All adipose tissue depots are characterized by secretion of bioactive compounds such as peptide hormones (adipokines), bioactive lipids (lipokines), and RNA molecules with local (paracrine) and systemic (endocrine) effects on multiple metabolic tissues and the cardiovascular system. These bioactive compounds are synthesized and secreted as a function of the energy status of adipose tissues, which in turn regulates appetite, thermogenesis, glucose, and lipid metabolism (Scheja and Heeren 2019). The role of PARPs had not been studied in this direction. Along the same lines, large-scale endocrine studies are also missing.

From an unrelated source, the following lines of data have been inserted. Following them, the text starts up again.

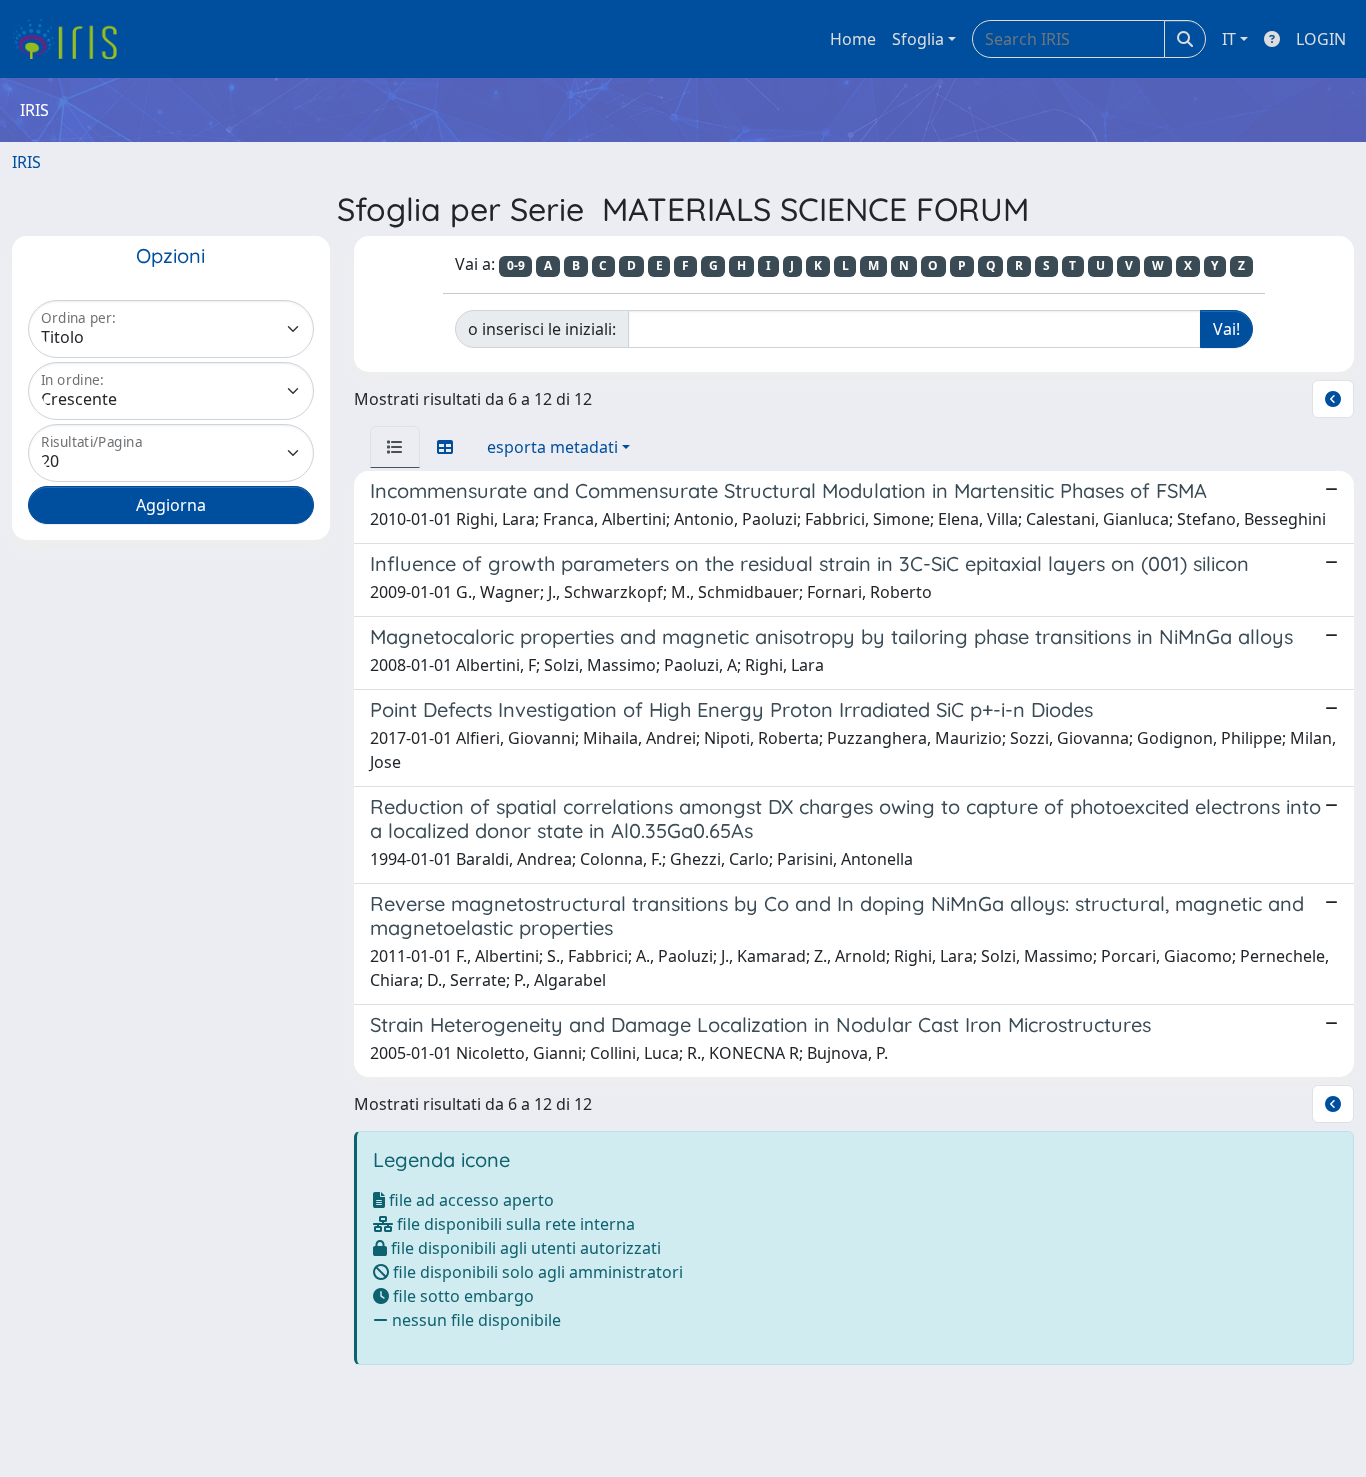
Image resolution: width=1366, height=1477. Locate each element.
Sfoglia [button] (918, 39)
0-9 (516, 265)
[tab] (395, 447)
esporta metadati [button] (552, 447)
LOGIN (1321, 39)
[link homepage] (72, 39)
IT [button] (1229, 39)
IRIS (26, 162)
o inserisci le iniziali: (542, 329)
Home (853, 39)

The role of PARPs in adipogenesis and metabolism will clearly have practical applications not only in the strict sense of metabolism and metabolic diseases, but also from the perspective of cancer and cancer cachexia (Chacon-Cabrera et al. 2015, 2017; Barreiro and Gea 2018; Doles et al. 2018). These outstanding issues warrant further studies in the future.